Monday, June 28, 2010

Germany 4-1 England: German Blitzkrieg ends English campaign

Watching England fall to a young German team last night brought back memories of the time when I used to religiously follow the travails of Team India. There are many similarities between the English football team and the Indian cricket team.  The popularity they enjoy across the globe, the money they make in comparison to other teams in their sport, the intense scrutiny that their private lives are subjected to by the media, and last but not the least, their continued inability to perform when it matters.

Just like Team India was blessed with superstars like Sachin, Azhar, Dravid, Ganguly, and more recently, Dhoni, Yuvraj, Sehwag etc, the Three Lions also have amidst them some of the most recognizable brand names such as Rooney, Lampard, Gerard, Terry to name a few. Individually, these superstars are considered the best (arguably) in their roles/positions. However, put them in a team together, and they are so abject that it is almost embarrassing to watch them play. Although there are many instances of the Indian cricket team at their abysmal best, since this post is primarily intended to comment on the English performance at the World Cup, I will end the comparisons here.  Of course, the intent of the comparison was to drive home a point, and I am sure it has been.

Last night’s match against a young German side highlighted some of the long- standing frailties of the English national team. The way the famed English defense disintegrated towards the end is ample proof that, Fabio Capello and his Italian toughness be damned, the English are fragile when they are under pressure.  John Terry and Mathew Upson were caught ball-watching too many times, and as a result, the left-back and the central midfield were drawn out of position leaving gaping holes on the left for a marauding Mueller to first drive the nail in the English coffin, and then hammer it shut beyond any chance for an English resurrection.

The match began well enough with both teams showing passing ability and attacking intent, before the Germans resorted to character and chose to take the Route One for their first goal. John Terry, now more popular for his sleeping exploits off the field, decided to bring some of those talents on the field as well when he decided to take a nap to let a hapless Upson try and stop the towering Klose from scoring. The result was inevitable, and Klose, with one flick of his right leg, put the ball past David James, who was caught in two minds between coming forward to collect the ball and staying back to block the shot.

The second goal from Germany was a work of art, with Podolski drilling a fine left footed shot past David James. Podolski, a Bayern cast-away currently plying his trade at lowly FC Cologne where he scored 4 goals all season, showed once again that success or failure in club football may not mean much at a World Cup. Wayne Rooney and his English colleagues will serve as bright examples in support.

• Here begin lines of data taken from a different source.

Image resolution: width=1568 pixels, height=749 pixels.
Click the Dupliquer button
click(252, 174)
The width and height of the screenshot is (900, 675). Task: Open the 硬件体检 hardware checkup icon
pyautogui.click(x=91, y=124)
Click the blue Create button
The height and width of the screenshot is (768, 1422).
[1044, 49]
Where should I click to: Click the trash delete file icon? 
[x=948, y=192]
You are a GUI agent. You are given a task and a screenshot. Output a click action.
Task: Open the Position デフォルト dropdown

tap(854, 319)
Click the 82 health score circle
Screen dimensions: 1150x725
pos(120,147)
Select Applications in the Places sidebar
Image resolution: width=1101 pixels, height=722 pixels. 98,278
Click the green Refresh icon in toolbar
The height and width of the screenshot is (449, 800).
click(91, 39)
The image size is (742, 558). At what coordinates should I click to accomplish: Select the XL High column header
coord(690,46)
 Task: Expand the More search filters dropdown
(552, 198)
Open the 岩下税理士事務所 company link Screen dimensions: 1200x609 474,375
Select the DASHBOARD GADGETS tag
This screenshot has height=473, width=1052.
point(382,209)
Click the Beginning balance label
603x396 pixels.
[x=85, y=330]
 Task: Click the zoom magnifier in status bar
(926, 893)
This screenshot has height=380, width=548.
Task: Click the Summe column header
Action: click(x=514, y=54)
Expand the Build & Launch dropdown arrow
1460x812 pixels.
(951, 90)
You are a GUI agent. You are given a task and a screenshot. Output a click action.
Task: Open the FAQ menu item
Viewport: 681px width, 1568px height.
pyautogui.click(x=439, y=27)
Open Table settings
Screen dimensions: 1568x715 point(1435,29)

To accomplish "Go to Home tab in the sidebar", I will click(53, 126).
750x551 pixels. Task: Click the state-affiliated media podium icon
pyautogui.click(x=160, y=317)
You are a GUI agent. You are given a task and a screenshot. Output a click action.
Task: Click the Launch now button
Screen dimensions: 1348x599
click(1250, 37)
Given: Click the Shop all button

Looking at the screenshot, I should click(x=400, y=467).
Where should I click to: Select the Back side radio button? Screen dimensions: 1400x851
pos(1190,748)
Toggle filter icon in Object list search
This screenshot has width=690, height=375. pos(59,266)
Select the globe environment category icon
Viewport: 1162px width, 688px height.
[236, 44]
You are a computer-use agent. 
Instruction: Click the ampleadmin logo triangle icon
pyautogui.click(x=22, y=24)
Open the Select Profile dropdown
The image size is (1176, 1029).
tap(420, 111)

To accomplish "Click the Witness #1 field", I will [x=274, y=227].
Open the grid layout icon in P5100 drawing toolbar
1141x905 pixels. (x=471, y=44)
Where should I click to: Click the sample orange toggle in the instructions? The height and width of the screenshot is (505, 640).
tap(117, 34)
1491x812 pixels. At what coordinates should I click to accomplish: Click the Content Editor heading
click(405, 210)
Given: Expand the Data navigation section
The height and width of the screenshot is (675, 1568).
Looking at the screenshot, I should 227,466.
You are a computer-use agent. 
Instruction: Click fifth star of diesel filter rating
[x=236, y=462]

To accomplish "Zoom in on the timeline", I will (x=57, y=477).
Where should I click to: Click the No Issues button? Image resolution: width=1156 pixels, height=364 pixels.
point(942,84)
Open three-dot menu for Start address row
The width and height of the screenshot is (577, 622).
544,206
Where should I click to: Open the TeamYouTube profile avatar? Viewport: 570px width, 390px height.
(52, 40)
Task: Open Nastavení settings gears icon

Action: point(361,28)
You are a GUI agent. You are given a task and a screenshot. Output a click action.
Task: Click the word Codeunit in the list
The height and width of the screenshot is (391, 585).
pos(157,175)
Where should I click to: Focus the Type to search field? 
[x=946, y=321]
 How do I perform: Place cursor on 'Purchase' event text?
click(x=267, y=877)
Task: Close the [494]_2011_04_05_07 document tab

The English revival through an Upson goal was just reward for their industry and when Lampard’s shot crossed the goal-line, the revival was complete. Or so everyone thought. Except the referee and his assistant who ruled that the ball had not crossed the goal line. FIFA and its weird ways are beyond explanation.

The second half began with England pushing all the way for the equalizer, and despite another Lampard effort crashing against the post, there was no respite for them. As they committed all their men forward at set-pieces, the German’s decided to teach a footballing lesson in counter-attack. The English, due to a combination of exhaustion and lack of desire, did not do enough to track back and close down the flanks when the German’s surged forward, and a 20 year old Thomas Mueller, playing on the right just behind the center forward, duly obliged with a well taken brace.

The last few minutes after the German blitzkrieg seemed like an ordeal for the Englishmen who were, understandably, in no mood for anymore fight. When the referee blew his whistle ending what turned out to be rout, Fabio Capello and his team were left to rue what could have been had the Referee not “screwed” them with the disallowed goal.

With yet another early exit from a World Cup, the “Golden Generation” of English football has probably played their last World Cup, without winning any major trophy at international level. The trial by media now begins.  The likes of Wayne Rooney and Steven Gerard will find new challenges and controversies to get embroiled in, to take the attention away from this failure. A certain John Terry and his pal Ashley Cole would be getting together to discuss their new partnership, as the rest of their team-mates at Chelsea FC hold on to their wives and girlfriends even harder in these times of distress.